Totò, Silvana Mangano e Ninetto Davoli in "La Terra vista dalla Luna" (cr. Wikimedia commons)

Il loro rapporto trascende tuttavia la semplice collaborazione, sfiorando la sacralità. «Il primo è un comico, scatena la sua fantasia in piena libertà – scrive Alberto Anile sempre nel volume “I film di Totò. La maschera tradita” – il secondo è un intellettuale, la sua vita, le sue poesie, i suoi film sono atti politici. Il principe è un conservatore di spiccate simpatie monarchiche, il regista un uomo di sinistra pronto al duello dialettico con chiunque, anche con il partito di riferimento; l’arte di Totò si muove nel solco di una tradizione culturale, quella di PPP è spesso violenta opera di sperimentazione». Eppure i due insieme funzionano.
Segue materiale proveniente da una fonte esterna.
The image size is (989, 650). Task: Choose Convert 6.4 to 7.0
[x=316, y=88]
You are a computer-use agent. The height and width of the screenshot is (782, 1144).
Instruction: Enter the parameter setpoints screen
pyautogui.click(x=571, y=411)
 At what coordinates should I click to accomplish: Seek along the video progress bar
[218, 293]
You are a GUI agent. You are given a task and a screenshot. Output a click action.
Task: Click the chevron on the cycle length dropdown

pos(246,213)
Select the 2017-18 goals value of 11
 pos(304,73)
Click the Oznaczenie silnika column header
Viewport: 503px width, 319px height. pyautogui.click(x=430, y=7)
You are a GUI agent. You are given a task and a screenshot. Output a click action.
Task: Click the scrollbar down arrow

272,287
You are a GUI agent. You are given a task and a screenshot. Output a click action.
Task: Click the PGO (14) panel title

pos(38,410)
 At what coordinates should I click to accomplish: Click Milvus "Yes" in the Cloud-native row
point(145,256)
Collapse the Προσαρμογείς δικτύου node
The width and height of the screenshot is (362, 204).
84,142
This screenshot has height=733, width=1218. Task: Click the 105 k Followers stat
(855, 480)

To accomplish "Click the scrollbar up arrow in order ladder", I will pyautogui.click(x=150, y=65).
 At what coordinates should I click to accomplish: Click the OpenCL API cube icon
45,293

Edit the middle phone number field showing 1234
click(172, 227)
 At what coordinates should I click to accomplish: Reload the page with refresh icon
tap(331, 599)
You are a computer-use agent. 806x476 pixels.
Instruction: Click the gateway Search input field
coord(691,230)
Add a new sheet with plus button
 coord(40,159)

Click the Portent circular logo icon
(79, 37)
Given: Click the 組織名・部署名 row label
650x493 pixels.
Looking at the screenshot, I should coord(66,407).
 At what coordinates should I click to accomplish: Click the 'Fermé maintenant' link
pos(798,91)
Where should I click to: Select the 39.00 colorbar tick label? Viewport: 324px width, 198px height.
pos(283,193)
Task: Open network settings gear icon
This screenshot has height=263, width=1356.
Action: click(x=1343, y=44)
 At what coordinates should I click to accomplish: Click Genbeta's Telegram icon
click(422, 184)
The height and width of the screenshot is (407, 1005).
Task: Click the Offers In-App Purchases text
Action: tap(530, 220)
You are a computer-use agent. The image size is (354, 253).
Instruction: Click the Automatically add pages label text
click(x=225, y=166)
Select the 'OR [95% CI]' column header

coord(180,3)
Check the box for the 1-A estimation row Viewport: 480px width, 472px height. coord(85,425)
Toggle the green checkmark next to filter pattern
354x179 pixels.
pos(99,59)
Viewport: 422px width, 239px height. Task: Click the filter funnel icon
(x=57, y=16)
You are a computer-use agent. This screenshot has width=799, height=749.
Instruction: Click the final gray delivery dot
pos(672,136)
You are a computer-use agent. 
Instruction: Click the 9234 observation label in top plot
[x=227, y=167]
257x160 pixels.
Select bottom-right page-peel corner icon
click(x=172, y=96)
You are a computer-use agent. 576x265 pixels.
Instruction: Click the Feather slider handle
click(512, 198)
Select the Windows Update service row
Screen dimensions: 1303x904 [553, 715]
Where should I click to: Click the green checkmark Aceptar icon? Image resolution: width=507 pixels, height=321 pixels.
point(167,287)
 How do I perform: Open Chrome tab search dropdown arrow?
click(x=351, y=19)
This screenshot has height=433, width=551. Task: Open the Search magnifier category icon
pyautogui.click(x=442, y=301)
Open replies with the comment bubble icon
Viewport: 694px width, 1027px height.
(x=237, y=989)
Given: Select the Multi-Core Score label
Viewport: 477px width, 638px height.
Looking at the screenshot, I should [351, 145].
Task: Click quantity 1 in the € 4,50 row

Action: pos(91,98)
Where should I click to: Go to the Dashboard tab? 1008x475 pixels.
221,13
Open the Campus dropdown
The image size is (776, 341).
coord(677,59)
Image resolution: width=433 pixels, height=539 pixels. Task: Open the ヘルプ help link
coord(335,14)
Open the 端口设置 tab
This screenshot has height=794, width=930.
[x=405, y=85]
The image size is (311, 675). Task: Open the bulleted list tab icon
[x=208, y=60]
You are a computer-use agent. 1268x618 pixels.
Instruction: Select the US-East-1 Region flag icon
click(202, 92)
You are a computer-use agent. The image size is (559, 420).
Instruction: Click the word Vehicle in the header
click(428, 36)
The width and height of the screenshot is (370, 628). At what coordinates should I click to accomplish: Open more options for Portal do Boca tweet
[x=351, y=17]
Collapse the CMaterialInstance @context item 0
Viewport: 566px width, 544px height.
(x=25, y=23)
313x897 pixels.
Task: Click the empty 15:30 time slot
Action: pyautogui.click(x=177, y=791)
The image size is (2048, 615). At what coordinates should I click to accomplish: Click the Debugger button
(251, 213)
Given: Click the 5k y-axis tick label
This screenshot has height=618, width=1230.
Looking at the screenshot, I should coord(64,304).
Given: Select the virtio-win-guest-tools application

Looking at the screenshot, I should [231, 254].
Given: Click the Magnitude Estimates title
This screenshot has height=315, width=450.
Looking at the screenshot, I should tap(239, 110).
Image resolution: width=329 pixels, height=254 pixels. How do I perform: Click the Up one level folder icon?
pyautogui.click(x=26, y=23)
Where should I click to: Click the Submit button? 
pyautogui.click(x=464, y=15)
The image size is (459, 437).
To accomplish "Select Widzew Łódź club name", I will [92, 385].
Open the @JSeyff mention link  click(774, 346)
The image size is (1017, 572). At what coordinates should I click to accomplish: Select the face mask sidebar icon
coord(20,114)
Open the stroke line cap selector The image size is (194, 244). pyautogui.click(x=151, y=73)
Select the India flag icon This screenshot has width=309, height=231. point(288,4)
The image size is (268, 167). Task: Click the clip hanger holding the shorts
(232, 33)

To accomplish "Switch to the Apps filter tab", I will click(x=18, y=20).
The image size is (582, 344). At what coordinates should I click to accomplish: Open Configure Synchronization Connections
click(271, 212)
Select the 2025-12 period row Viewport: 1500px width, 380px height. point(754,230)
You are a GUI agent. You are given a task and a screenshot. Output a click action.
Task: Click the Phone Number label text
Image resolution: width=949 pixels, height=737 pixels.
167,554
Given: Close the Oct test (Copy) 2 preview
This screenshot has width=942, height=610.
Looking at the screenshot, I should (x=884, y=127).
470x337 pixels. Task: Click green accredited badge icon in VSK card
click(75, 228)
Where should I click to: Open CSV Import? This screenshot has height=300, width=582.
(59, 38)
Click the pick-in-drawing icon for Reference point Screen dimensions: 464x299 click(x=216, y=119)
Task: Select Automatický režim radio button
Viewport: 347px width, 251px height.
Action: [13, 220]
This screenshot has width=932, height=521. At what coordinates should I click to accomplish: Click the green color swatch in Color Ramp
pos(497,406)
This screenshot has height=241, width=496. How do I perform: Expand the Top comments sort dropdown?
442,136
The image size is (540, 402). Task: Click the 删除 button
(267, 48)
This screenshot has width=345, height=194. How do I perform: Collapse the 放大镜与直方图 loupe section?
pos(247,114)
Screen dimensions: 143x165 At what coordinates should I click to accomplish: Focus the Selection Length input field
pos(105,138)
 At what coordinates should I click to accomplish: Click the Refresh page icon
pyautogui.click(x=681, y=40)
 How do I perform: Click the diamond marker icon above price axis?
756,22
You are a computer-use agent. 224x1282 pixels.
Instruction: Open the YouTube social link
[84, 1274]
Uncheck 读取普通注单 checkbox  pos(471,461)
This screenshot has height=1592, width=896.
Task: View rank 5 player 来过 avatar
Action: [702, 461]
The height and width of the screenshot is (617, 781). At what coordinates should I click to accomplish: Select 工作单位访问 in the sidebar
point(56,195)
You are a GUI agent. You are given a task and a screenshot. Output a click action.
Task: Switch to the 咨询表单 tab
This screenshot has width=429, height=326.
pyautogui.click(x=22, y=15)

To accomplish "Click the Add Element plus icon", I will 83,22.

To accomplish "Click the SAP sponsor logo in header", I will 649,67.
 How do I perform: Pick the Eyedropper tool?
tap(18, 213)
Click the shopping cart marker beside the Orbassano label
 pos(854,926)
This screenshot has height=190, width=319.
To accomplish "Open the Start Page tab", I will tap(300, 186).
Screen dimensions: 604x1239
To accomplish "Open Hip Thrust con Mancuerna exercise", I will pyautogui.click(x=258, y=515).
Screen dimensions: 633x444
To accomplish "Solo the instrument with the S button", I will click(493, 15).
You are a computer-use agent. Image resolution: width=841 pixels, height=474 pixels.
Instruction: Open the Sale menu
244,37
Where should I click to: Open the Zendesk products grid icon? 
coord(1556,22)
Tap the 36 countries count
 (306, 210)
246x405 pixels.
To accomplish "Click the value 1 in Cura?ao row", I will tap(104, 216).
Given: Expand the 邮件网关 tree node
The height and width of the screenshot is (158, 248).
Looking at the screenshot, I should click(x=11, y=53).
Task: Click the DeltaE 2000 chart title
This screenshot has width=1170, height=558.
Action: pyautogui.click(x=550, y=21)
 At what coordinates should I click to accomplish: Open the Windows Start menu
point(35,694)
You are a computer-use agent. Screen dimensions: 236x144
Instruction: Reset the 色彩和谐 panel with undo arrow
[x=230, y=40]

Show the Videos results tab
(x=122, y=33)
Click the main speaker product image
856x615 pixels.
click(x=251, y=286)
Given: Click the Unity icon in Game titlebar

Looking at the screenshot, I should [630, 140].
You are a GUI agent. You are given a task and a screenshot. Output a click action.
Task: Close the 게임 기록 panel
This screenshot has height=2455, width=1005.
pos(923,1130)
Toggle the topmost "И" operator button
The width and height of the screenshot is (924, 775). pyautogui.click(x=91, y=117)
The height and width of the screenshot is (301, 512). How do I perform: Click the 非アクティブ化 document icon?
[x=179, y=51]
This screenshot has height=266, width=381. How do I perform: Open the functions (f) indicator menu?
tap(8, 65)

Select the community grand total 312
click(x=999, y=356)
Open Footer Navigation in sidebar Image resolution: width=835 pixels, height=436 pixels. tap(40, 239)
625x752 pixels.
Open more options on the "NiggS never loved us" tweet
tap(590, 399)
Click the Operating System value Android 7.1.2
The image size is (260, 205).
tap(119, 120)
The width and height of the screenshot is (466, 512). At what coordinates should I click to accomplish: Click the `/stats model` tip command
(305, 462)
Per Uccellacci e uccellini, il film tra i suoi che incassò meno al cinema, nel 1967 Totò vinse il Nastro d'Argento come miglior protagonista.

Nel loro ultimo film insieme, Che cosa sono le nuvole?, Totò interpreta Jago in una rivisitazione dell'Otello in cui i personaggi sono marionette che dietro le quinte riflettono sul senso della loro esistenza. Nel momento più drammatico della rappresentazione, il pubblico irrompe e distrugge le marionette, disapprovando l’omicidio di Desdemona. Allora arriva Domenico Modugno, nel ruolo del “monnezzaro”, che getta i fantocci nella discarica cantando: Tutto il mio folle amore lo soffia il cielo. Le marionette, ormai smembrate, rimangono incantate a osservare le nuvole. «Ah, straziante meravigliosa bellezza del creato!» esclama Jago, e con lui Totò. Sarà la sua ultima battuta al cinema, il suo ultimo saluto al mondo.